March 3rd, 2004 (New York Post)
By DOUGLAS MONTERO
Source: Survivereausida.net

February 29, 2004 -- The state Health Department has launched a probe into potentially dangerous drug research conducted on HIV-infected infants and children at a Manhattan foster-care agency, The Post has learned.

Some 50 foster kids were used as "guinea pigs" in 13 experiments with high doses of AIDS medications at Manhattan’s Incarnation Children’s Center, sources said.

Most of the ICC experiments were funded by federal grants and in some cases, pharmaceutical companies. They used city foster children, who were sent to the Catholic Archdiocese-run facility by the Administration for Children’s Services.

ICC was involved in 36 different experiments, according to the National Institutes of Health Web site. One study researched "HIV Wasting Syndrome," which studied how a child’s body changes when his medication is altered.

A handful of the experiments involved combining up to six AIDS drugs - so-called "cocktails" - in children as young as 3 months, and another explores the reaction of not one, but two doses of the measles vaccine in kids ages 6 to 7 months.

Other studies tested the "safety," "tolerance" and "toxicity" of AIDS drugs.

"They are torturing these kids, and it is nothing short of murder," said Michael Ellner, a minister and president of Health Education AIDS Liaison, an advocacy group for HIV parents.

Biochemist Dr. David Rasnick, a visiting scholar at the University of California at Berkeley and an expert in AIDS medication, was outraged because the drugs, alone or combined, have "acute toxicity which could be fatal."

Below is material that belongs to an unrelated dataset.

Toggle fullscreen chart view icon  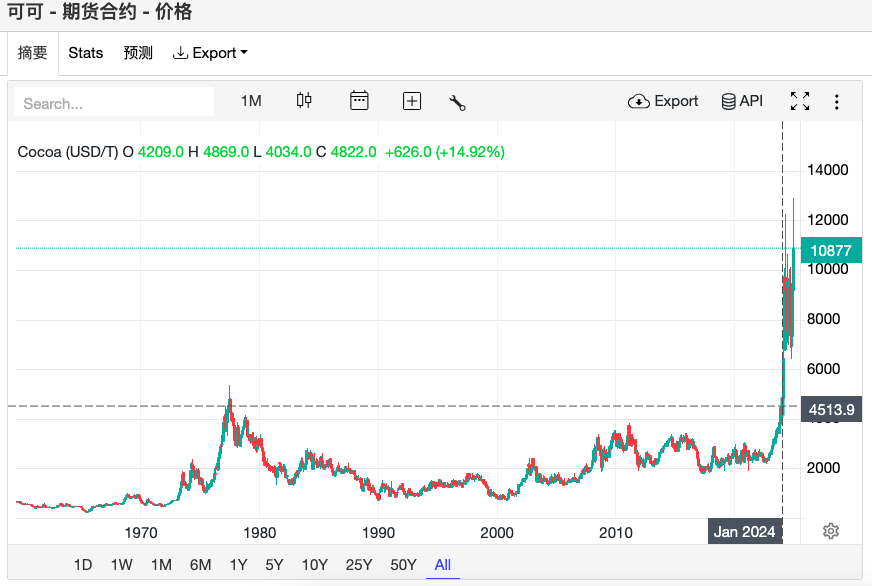point(800,101)
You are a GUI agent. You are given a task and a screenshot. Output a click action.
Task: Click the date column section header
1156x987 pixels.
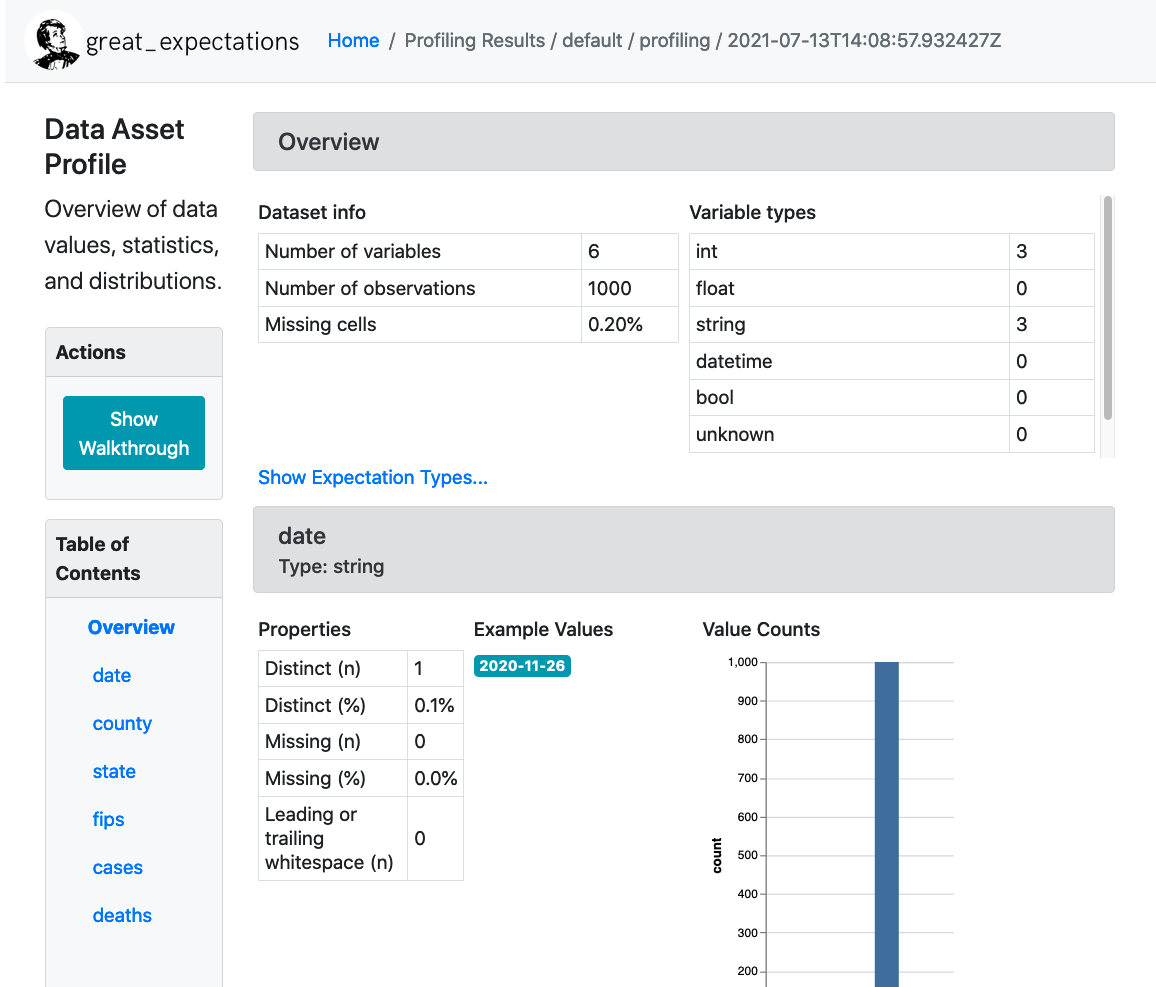coord(683,549)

He said the drugs’ side effects include severe liver damage, cancerous tumors, severe anemia, muscle wasting, severe and life-threatening rashes and "buffalo hump," where fatty tissues accumulate behind the neck.

Housed in a former convent and run by the Archdiocese of New York’s Catholic Charities, the foster-care agency described the experiments on its own Web site, which was abruptly shut down after The Post began making inquiries.

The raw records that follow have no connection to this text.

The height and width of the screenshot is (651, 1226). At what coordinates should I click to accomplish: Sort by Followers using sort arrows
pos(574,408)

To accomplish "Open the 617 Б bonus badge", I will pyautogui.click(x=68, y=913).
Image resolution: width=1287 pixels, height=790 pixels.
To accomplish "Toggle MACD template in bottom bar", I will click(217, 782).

Archdiocese spokesman Joseph Zwilling said experiments at ICC were halted in 2002. He said he did not know why. Zwil- ling also said he did not know if any children had died.

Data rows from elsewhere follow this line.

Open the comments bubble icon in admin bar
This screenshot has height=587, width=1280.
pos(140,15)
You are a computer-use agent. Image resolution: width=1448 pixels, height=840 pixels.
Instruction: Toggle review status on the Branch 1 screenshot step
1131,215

An ACS spokeswoman said the agency hasn’t approved any new experiments since 2000 because the "risks outweighed the benefits." She declined to explain further. That agency is also reviewing its files on the case.

Jacqueline Hoerger was a pediatric nurse at ICC from 1989 to 1993 and said the experimentation was going on even back then. "We were taught that any symptom we saw was HIV-related," said Hoerger, 43. "The vomiting, diarrhea, wasting syndrome, the neurological side effects - they were dying. There was death."

She didn’t think doctors were doing anything wrong, however, until years later, when she tried to adopt two of the foster girls. When she refused to give the kids the center’s high-powered AIDS cocktails for fear it was making them sicker, ACS had social workers take the children away from her.

Advocates for children question the ethics of experimenting on foster kids - especially those too young to know what’s happening to them.

"The most vulnerable, disadvantaged children are being exploited by powerful entities and used as guinea pigs as if they were not human beings," said Vera Sharav from the Alliance for Human Research and Protection.

The tests were conducted by doctors from Columbia Presbyterian Medical Center, which was affiliated with ICC until 2002 and reaped the financial benefits of the research.

"Through these trials, children at the ICC outpatient clinic gained access to state-of-the-art treatments for HIV," said Annie Bayne, a Columbia spokeswoman.

ACS policy states it seeks parental consent before a child is enrolled in a study. If the parents cannot be found, ACS’s medical and legal divisions, and its commissioner, must all approve.

The condition, however, is that the experiment "offer each participating child a significant potential benefit, a concomitant minimal risk of injury or harm," ACS spokeswoman MacLean Guthrie said.

Fire Commissioner Nicholas Scoppetta, who headed ACS at the time of the experiments, refused comment.

Officials at ICC, which was established in 1989 to house and care for HIV-infected "boarder babies" left stranded in city hospitals, refused to talk to The Post.